Activity => Pick up the text below on agrochemicals, soil and gut health after its last sentence, and keep it going.

(Reading text begins)

Based on their limited, tainted studies and co-opted version of science, they say with certainty that, for example, genetically engineered food and glyphosate are "safe." And when inconvenient truths do emerge, they will mobilize their massive lobbying resources to evade regulations, they will seek to hide the dangers of their products or they will set out to destroy scientists whose findings challenge their commercial bottom line.
Soil microbiologists are still trying to fully comprehend soil microbes and how they function as an integrated network in relation to plants. The agrochemical sector has little idea of how their biocides have affected soils. It merely churns out public relations spin that their inputs are harmless for soil, plants and human health. Such claims are not based on proper, in-depth, long-term studies. They are based on a don't look, don't find approach or a manipulation of standards and procedures that ensure their products make it on to the commercial market and stay there. The devastating impacts on soil are increasingly clear to see.
And what are these biocides doing to us as humans? Numerous studies have linked the increase in pesticide us with spiraling rates of ill health. Kat Carroll of the U.S.-based National Health Federation is concerned about the impacts on human gut bacteria that play a big role in how organs function and our neurological health.
And her concerns seem valid. Many important neurotransmitters are located in the gut. Aside from affecting the functioning of major organs, these transmitters affect our moods and thinking. Feed gut bacteria a cocktail of biocides and is it any surprise that many diseases are increasing?
For instance, findings published in the journal Translational Psychiatry provide strong evidence that gut bacteria can have a direct physical impact on the brain. Environmental campaigner Dr. Rosemary Mason has written extensively on the impacts of agrochemicals (especially glyphosate) on humans, not least during child and adolescent development. She has also noted the impact of these chemicals on the human gut microbiome.
Mo Costandi discusses the importance of gut bacteria and their balance to brain health. In adolescence the brain undergoes a protracted period of heightened neural plasticity, during which large numbers of synapses are eliminated in the prefrontal cortex and a wave of myelination sweeps across this part of the brain. These processes refine the circuitry in the prefrontal cortex and increase its connectivity to other brain regions. Myelin increases a nerve fibre's conduction velocity by up to a hundred times, and so when it breaks down, the consequences can be devastating.

(Reading text ends)
(Listed records begins)

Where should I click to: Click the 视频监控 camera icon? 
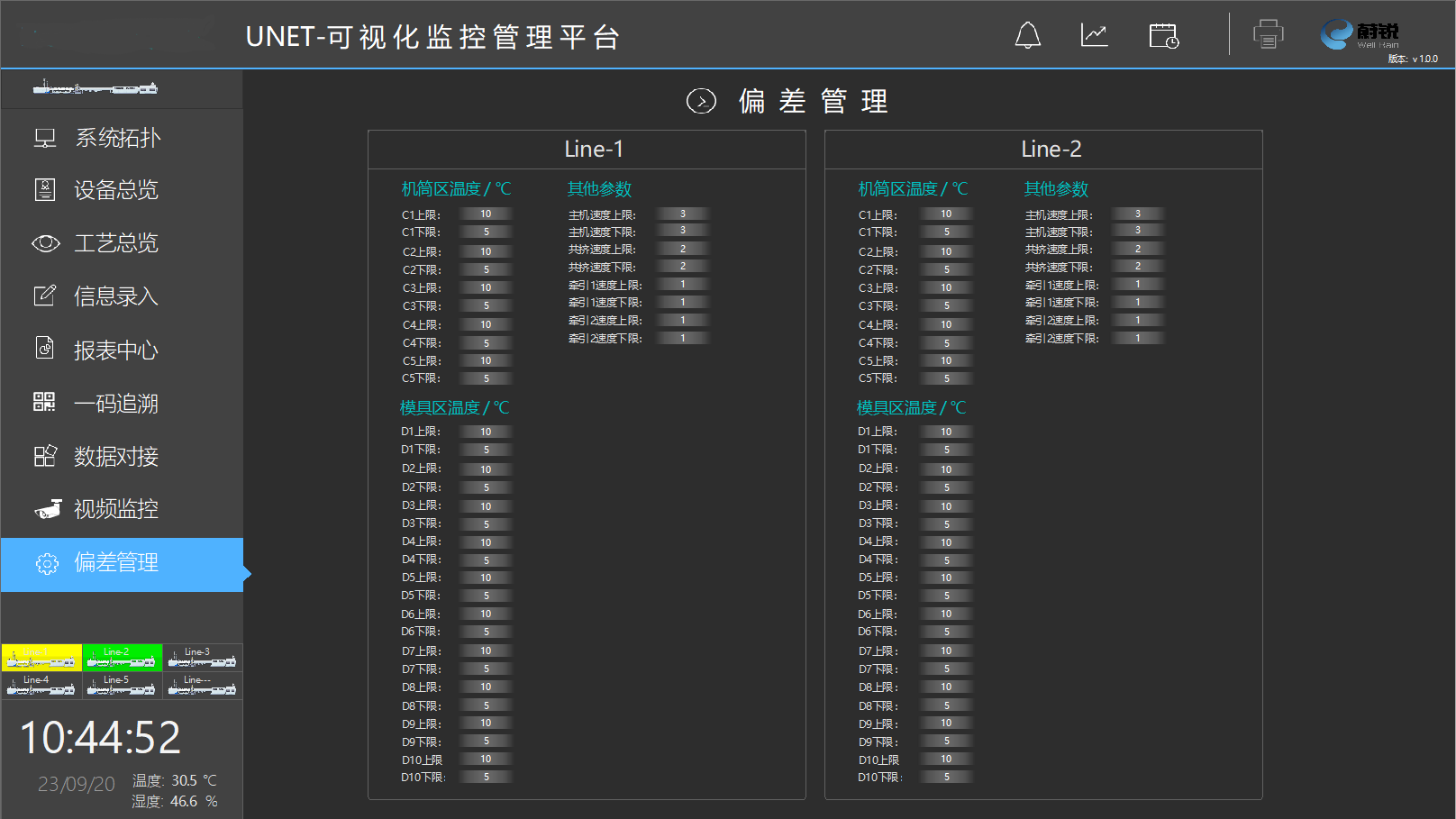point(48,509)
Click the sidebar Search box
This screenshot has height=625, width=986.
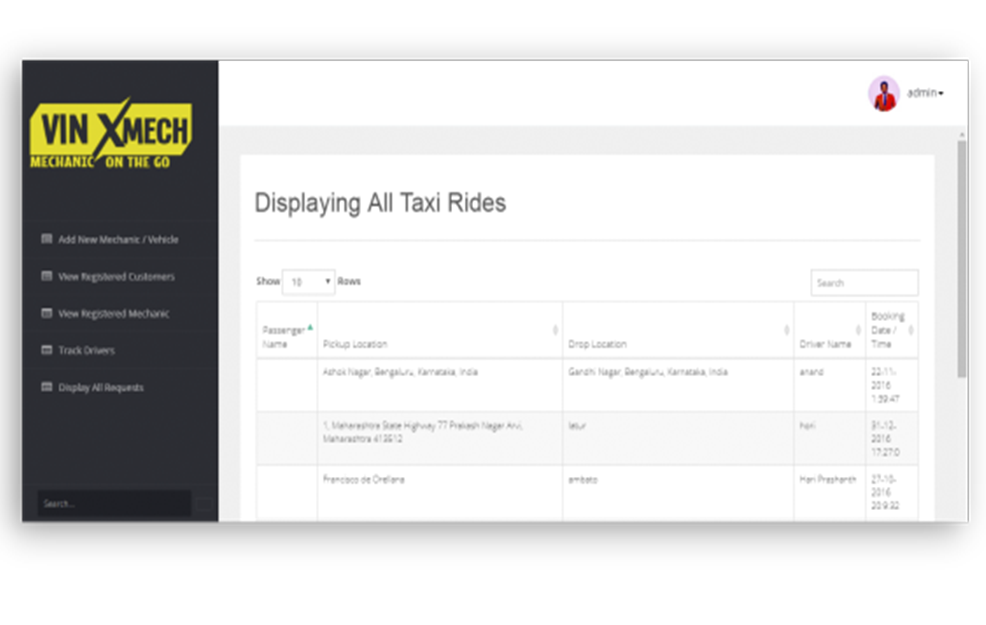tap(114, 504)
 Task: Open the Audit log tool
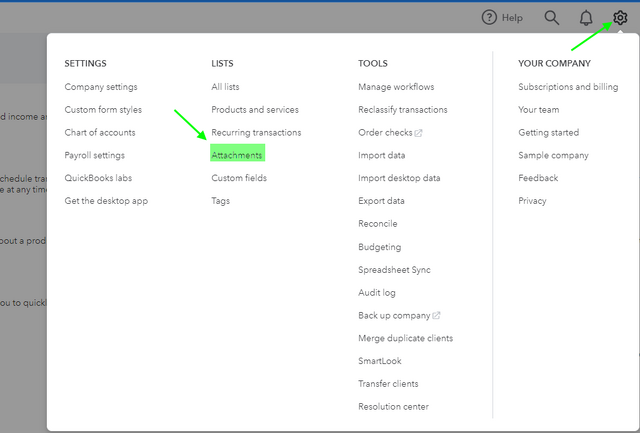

(Listed records ends)

Answer space =>
What we are witnessing is structural violence in many forms, with chemical warfare on nature being a pivotal weapon.
Other recent work shows that gut microbes control the maturation and function of microglia, the immune cells that eliminate unwanted synapses in the brain; age-related changes to gut microbe composition might regulate myelination and synaptic pruning in adolescence and could, therefore, contribute to cognitive development. Upset those changes, and, as Mason indicates, there are serious implications for children and adolescents.
Yet we are still being subjected to a largely unregulated cocktail of agrochemicals, while regulatory agencies and governments appear to work hand in glove with the agrochemical sector.
Carol Van Strum has released documents indicating collusion between the manufacturers of dangerous chemicals and regulatory bodies. Evaggelos Vallianatos has highlighted the massive fraud surrounding the regulation of biocides. Shiv Chopra has also highlighted how various dangerous products were allowed on the commercial market and into the food chain.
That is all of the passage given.